Vibecoding: The Real Pros, Real Risks, and Real Failure Modes (With Code)
Vibecoding is fast, creative, and addictive.
You prompt, generate, patch, ship, repeat. In the best case, it compresses a week of work into a day. In the worst case, it compresses a month of mistakes into an afternoon.
This post gives a complete view: why vibecoding works, where it breaks, and concrete code examples of how “looks fine” code causes real production incidents.
What Vibecoding Gets Right
Vibecoding is powerful for three reasons:
- Iteration speed: You can test ideas in hours, not days.
- Lower entry barrier: More team members can contribute code.
- Creative breadth: You can explore multiple implementations rapidly.
For prototypes, internal tooling, and pre-PMF products, this can be a major strategic advantage.
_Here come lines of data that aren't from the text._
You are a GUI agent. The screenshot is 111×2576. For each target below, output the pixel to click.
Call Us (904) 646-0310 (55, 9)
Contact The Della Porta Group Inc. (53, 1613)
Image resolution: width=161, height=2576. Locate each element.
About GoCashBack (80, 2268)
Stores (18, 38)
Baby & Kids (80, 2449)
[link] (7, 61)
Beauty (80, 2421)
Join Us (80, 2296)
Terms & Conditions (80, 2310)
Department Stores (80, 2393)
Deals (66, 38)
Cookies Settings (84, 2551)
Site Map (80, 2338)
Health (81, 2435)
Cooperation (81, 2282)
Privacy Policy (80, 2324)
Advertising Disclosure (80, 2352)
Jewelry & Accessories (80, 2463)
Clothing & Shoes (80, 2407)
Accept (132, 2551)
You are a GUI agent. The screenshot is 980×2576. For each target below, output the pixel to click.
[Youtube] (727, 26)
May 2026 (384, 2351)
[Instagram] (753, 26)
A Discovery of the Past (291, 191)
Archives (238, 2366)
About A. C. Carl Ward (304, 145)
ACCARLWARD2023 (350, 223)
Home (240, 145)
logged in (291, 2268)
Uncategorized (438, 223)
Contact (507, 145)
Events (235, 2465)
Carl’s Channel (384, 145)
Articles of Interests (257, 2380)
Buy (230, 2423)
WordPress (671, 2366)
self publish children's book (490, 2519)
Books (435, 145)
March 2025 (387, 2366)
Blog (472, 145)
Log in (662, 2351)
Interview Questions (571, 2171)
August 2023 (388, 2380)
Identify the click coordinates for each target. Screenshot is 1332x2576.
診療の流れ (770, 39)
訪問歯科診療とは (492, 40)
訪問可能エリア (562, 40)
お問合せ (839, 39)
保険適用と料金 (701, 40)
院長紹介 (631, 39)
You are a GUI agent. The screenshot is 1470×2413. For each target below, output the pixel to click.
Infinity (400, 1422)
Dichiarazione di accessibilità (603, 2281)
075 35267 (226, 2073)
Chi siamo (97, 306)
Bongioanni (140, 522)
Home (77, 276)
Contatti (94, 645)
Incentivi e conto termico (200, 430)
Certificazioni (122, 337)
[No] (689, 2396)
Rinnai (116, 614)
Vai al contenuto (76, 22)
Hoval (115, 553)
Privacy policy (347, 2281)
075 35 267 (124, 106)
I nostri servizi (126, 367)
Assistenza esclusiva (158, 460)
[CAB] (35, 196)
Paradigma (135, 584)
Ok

The problem isn’t the speed. The problem is what gets skipped in service of it.
Where Vibecoding Goes Wrong
The common pattern is simple: code ships before assumptions are validated.
You don’t fail because AI wrote code. You fail because fast output bypassed engineering controls.
The highest-risk areas are:
- Auth and permissions
- Billing and payment logic
- DB migrations and schema drift
- Concurrency and idempotency
- Performance at scale
- Observability and rollback readiness
Let’s walk through each failure mode with real code.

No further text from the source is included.